BlackRock, a heavyweight in asset management, has taken a significant step in Europe by rolling out its first bitcoin product on the continent—a physically-backed bitcoin exchange-traded product, or ETP.
Just this Tuesday, the iShares Bitcoin ETP began trading on Germany’s Xetra exchange, as well as the Euronext exchanges in Paris and Amsterdam. Investors can find it under the ticker IB1T on Xetra and Euronext Paris, and as BTCN on Euronext Amsterdam.
This new product follows BlackRock’s earlier release of a bitcoin ETF in the U.S. last year. This U.S.-based ETF, named the iShares Bitcoin Trust (IBIT), has amassed over $50 billion in assets, claiming the title of the largest spot bitcoin ETF worldwide. Although BlackRock’s CEO, Larry Fink, has previously expressed his skepticism about bitcoin, the growing interest and demand from clients seem to have swayed his stance.

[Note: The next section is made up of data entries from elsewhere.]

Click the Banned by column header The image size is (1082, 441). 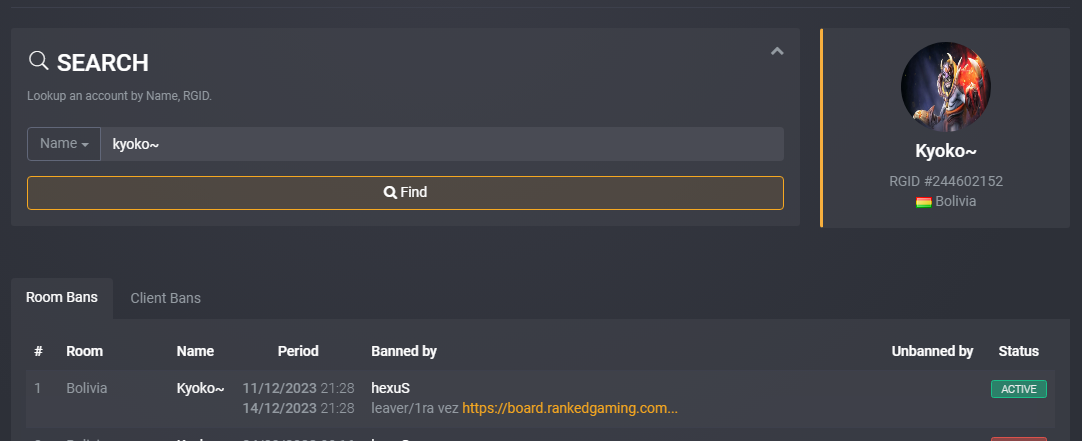(x=404, y=351)
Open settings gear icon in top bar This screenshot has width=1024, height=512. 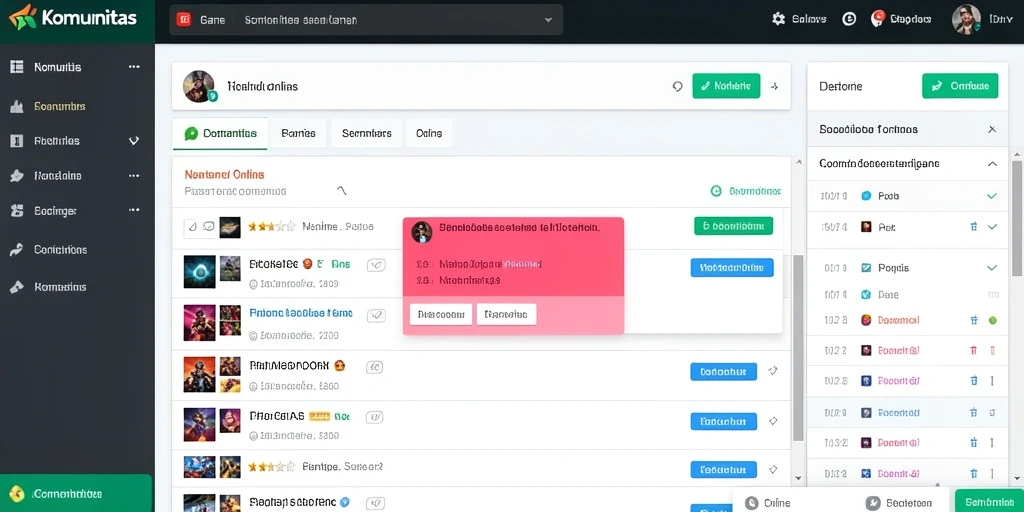(x=778, y=19)
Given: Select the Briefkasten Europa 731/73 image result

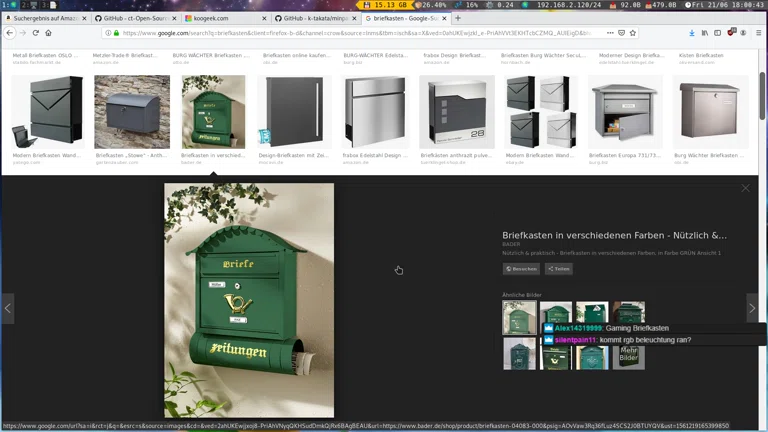Looking at the screenshot, I should [626, 112].
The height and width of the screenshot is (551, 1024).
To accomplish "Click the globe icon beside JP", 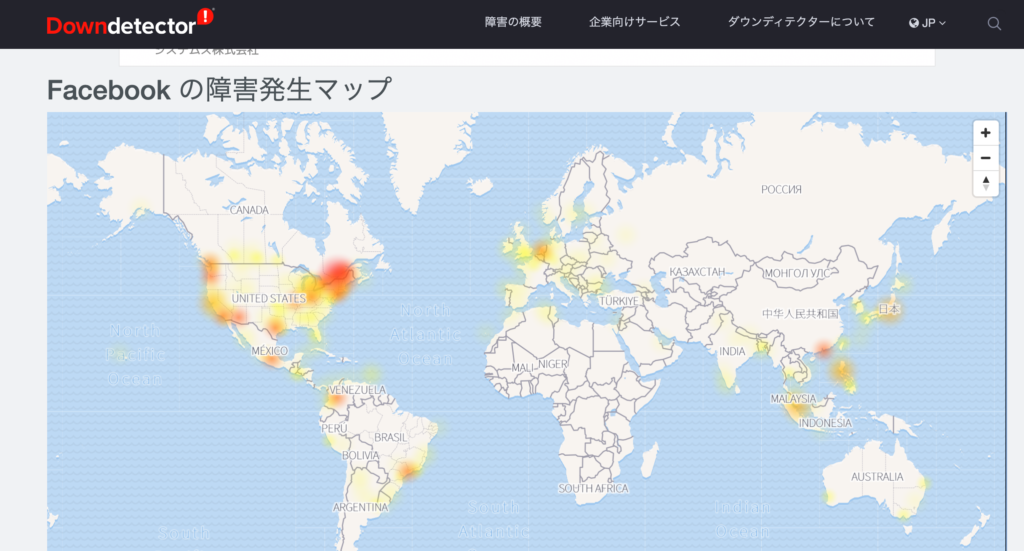I will (x=914, y=23).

With the introduction of the European bitcoin ETP, BlackRock is opening the doors for institutional investors in the region to engage with bitcoin’s price performance through a well-regulated, familiar investment option. While crypto ETPs have been available in Europe for a while, they have yet to catch up with the asset pool of their U.S. counterparts.
This particular bitcoin ETP from BlackRock comes with a management fee of 0.25%, which interestingly is temporarily reduced to 0.15% through a fee waiver lasting until the end of 2025. For secure custody of the bitcoin, the ETP partners with Coinbase.
As the world’s leading asset manager, overseeing over $10 trillion, BlackRock’s significant reach and resources amplify the influence of this development. This move is a clear indication of bitcoin gaining more acceptance and acknowledgment as a viable asset class among institutional investors worldwide.